• [ASSIGNMENT]:
Once you find the line below that has "Where should I", output it and every line after it exactly, stopping after the line that has "You are a GUI", with no pictures.

<<<<

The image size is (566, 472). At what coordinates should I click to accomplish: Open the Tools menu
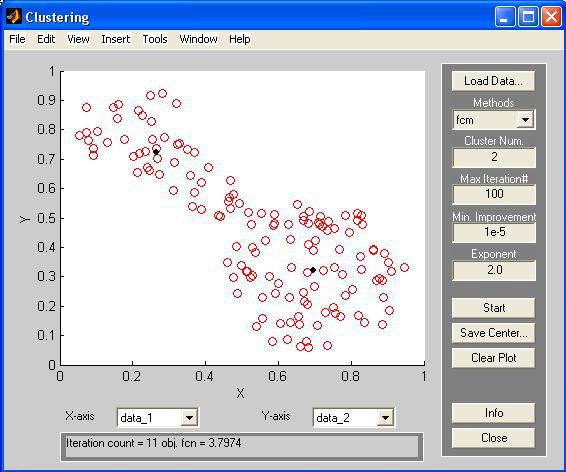pos(155,39)
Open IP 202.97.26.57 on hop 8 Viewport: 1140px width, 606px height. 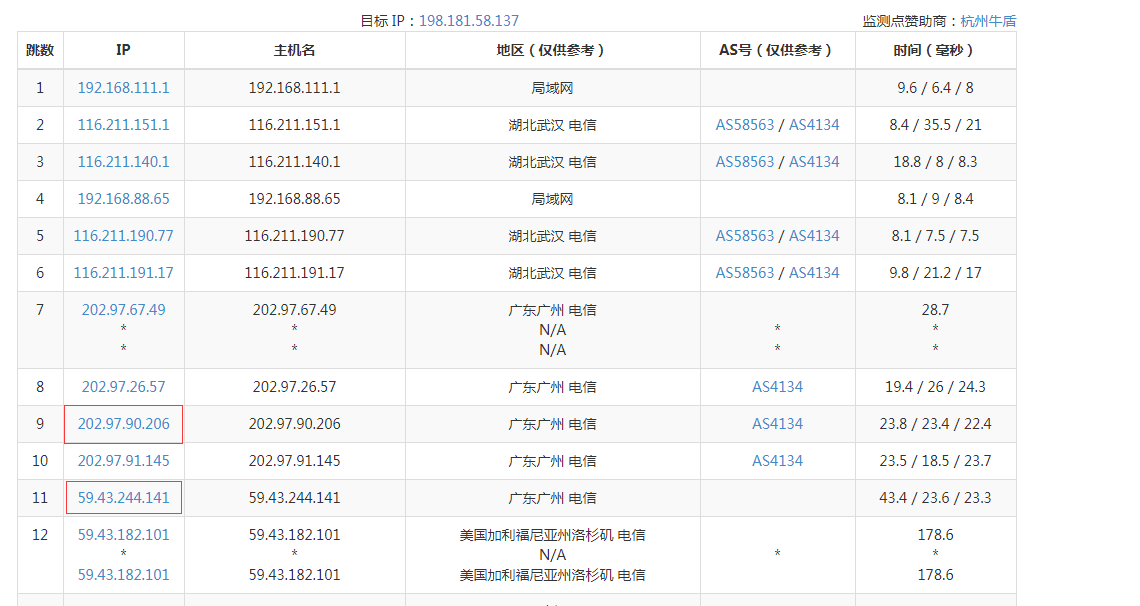123,387
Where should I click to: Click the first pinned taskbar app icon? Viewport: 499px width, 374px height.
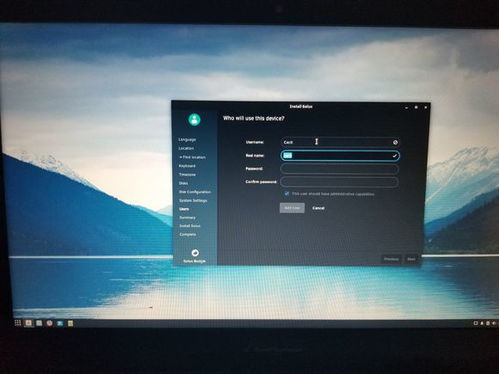[28, 323]
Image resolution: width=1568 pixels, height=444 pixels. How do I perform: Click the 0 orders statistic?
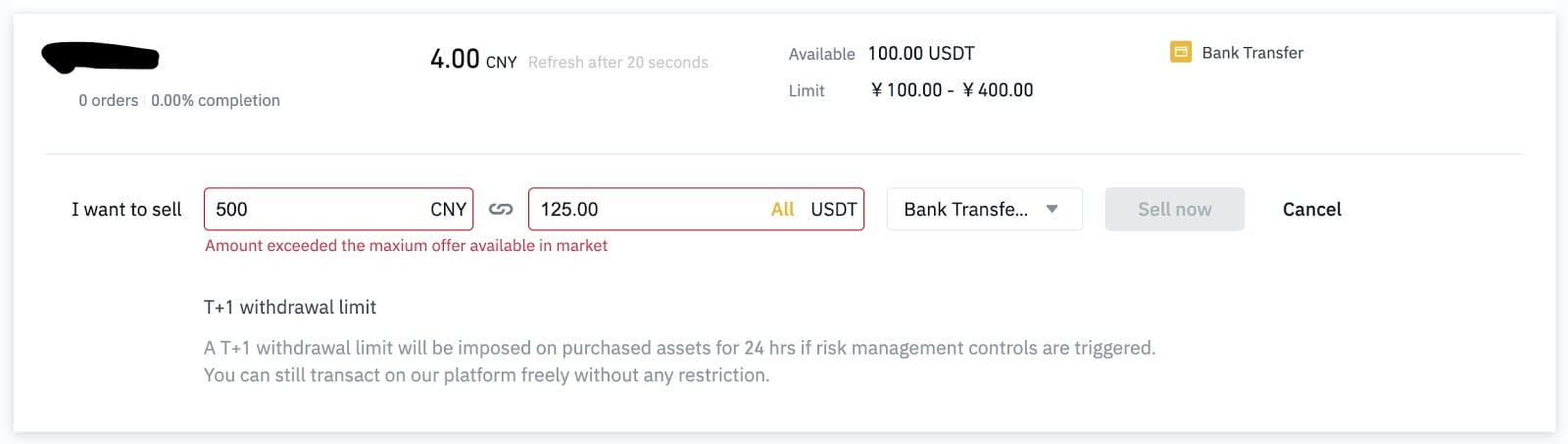coord(109,101)
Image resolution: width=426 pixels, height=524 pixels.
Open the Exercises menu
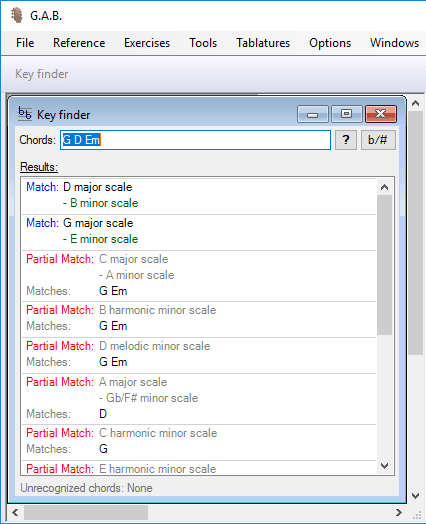click(147, 43)
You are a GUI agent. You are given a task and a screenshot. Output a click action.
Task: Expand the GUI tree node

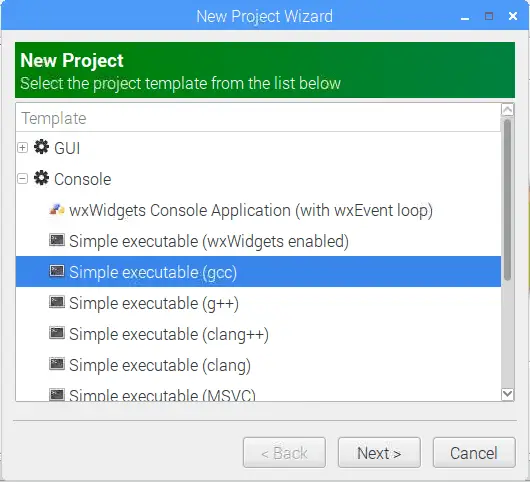[x=23, y=148]
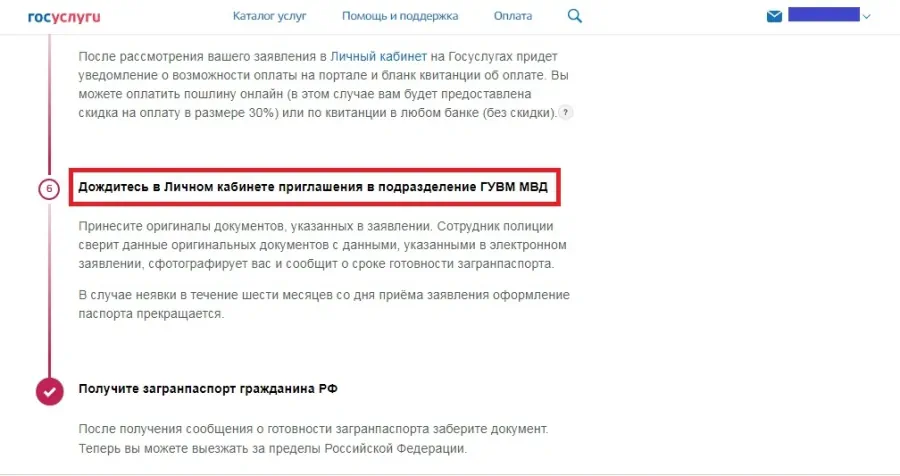Click the blue redacted username block

tap(824, 14)
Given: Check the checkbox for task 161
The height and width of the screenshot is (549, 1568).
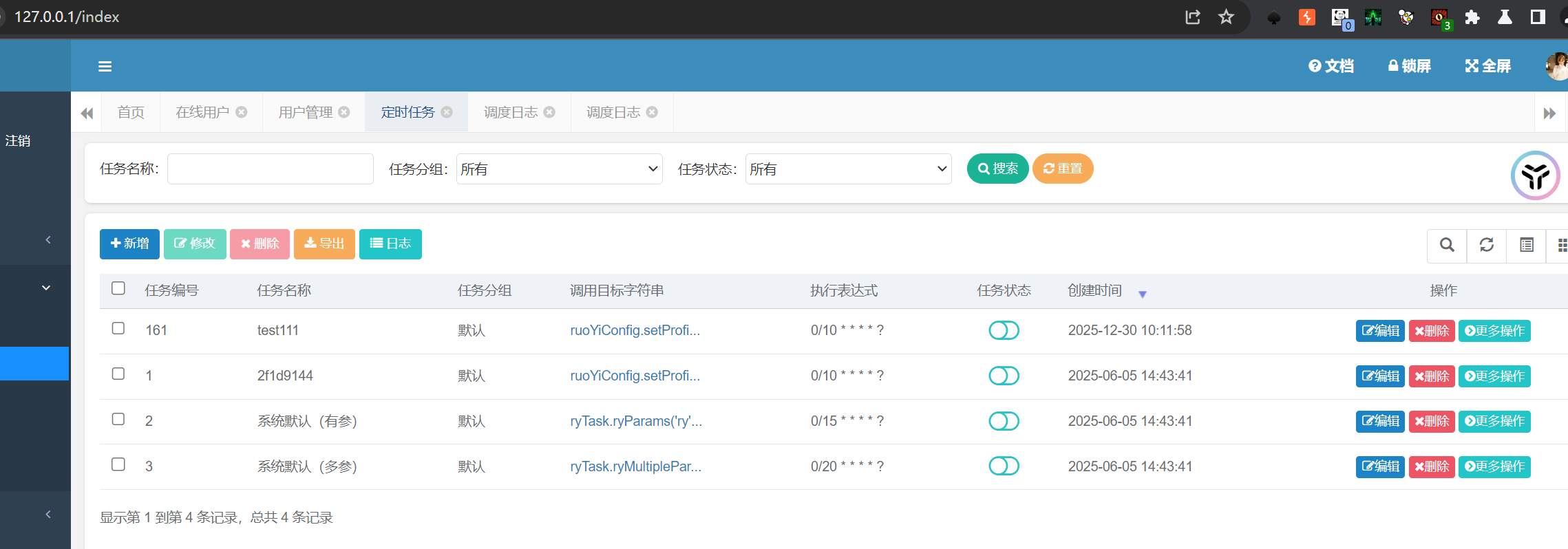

>>>>

• [ANSWER SPACE]:
Where should I click to: Click the first pinned taskbar app icon? Viewport: 499px width, 374px height.
[28, 323]
Image resolution: width=1568 pixels, height=444 pixels. How do I perform: Click the 0 orders statistic?
coord(109,101)
Image resolution: width=426 pixels, height=524 pixels.
Open the Exercises menu
click(147, 43)
You are a GUI agent. You are given a task and a screenshot. Output a click action.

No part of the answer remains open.